Continue the post about the local organists' guild touring instruments in Whittier, writing the next part after its last sentence.
____ Excerpted passage
Small World   1 comment

In past years the local chapter of the American Guild of Organists has toured the instruments at such places as Disney Hall, or the Westwood area – a day that is interesting and fun, both for the music and the camaraderie!

Though I was ill, I went anyway. This year was no exception, as we toured instruments in two churches and the chapel at Whittier College.

Whittier is a charming little town, first settled in 1887 and named for the Quaker poet John Greenleaf Whittier, and indeed had a large Quaker population for generations.

We heard lots of great social history: food writer M.F.K. Fisher grew up there, as did Herbert Hoover’s spouse – but its most famous (or infamous) native son is Richard Nixon, who was born in nearby Yorba Linda but lived in Whittier and attended the town’s high school and Whittier College (mascot – “The Poet”). Nominally a Quaker, he also studied piano at the college.

The writer Jessamyn West, a second cousin of Nixon, also grew up there and attended a Sunday-school class taught by Richard’s father, Frank.

But the best part of the day was the music.

Pieces by Whittier composers Williametta Spencer, Orpha Ochse, and Neil Stipp (currently College Organist at Whittier) gave us not just the expected solos, but also a little choral music, and music for organ with other instruments..
________
____ Records shown
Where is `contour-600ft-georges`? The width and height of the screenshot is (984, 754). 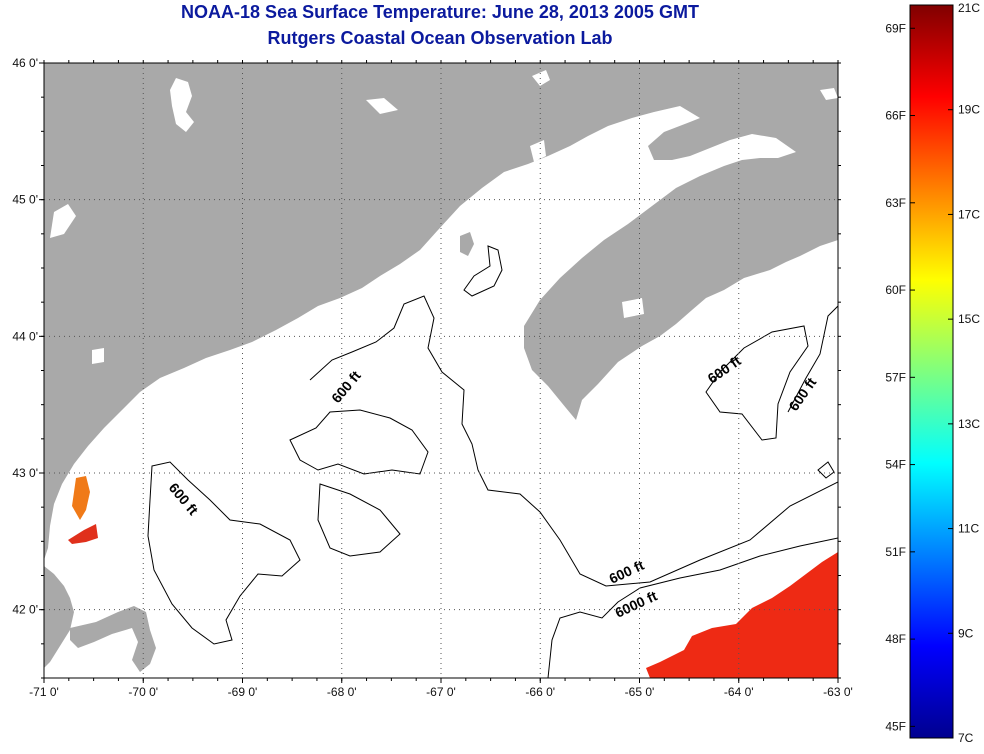
contour-600ft-georges is located at coordinates (359, 520).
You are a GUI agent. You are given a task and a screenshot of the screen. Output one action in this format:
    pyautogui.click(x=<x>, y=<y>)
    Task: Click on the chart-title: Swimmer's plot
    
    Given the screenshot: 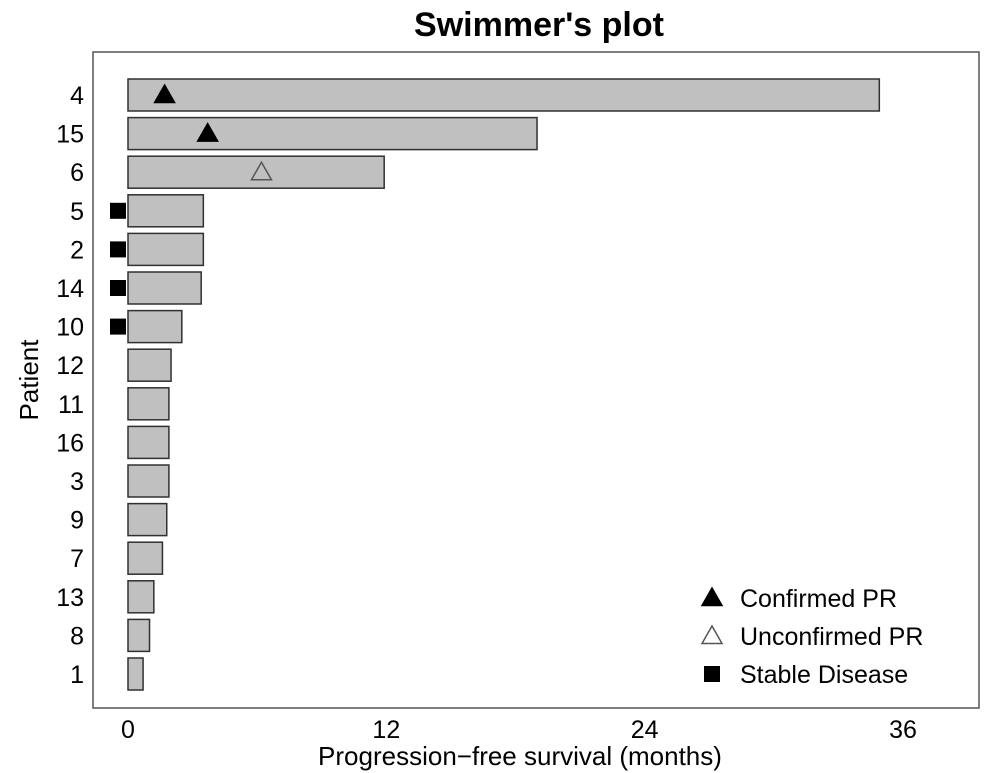 What is the action you would take?
    pyautogui.click(x=539, y=25)
    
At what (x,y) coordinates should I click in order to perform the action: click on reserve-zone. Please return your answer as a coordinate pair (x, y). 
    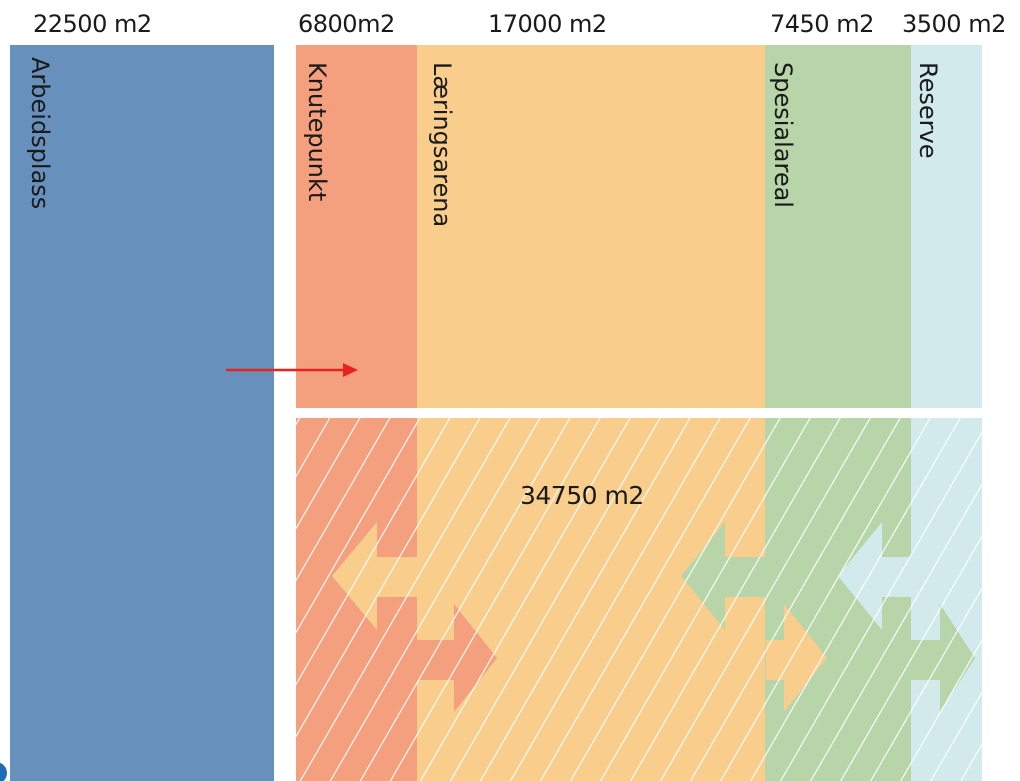
    Looking at the image, I should click on (946, 226).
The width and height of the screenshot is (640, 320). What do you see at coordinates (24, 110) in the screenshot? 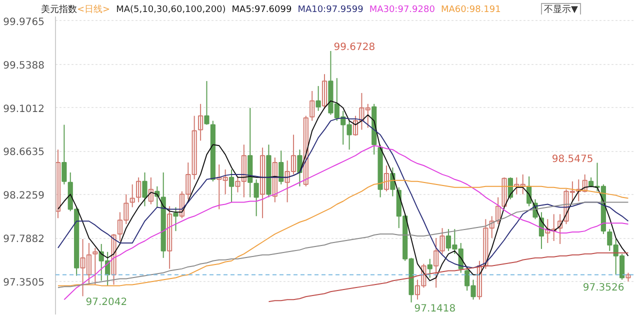
I see `y-tick-label: 99.1012` at bounding box center [24, 110].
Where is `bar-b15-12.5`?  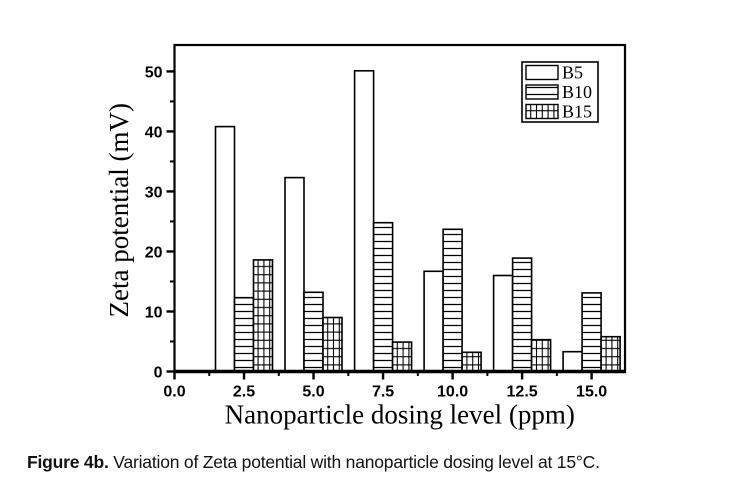
bar-b15-12.5 is located at coordinates (541, 356).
________
> [Exercise response]
The most intriguing music for me was a flute/organ piece by Ochse, an excellent new and prize-winning anthem by Stipp and a partita for English horn and organ by the Dutch composer Jan Koetsier – some of the best organ/instrument writing I’ve ever heard, played on an organ ideally suited for its clean, dry style.

The organ was a full partner rather than the accompaniment, making the pieces really duets – not always the case with such writing.

At the final concert in the First Friends Church, I saw a familiar-looking hymnal, took it out, and saw it contains my hymn tune Thomas Merton (679 in the Episcopal hymnal, “Surely it is God who saves me” if you haven’t got the numbers memorized yet).

This tune has been reprinted in two or three denominational hymnals and supplements both here and in Japan, but I was not aware that a Quaker church was using one of them!

Small world!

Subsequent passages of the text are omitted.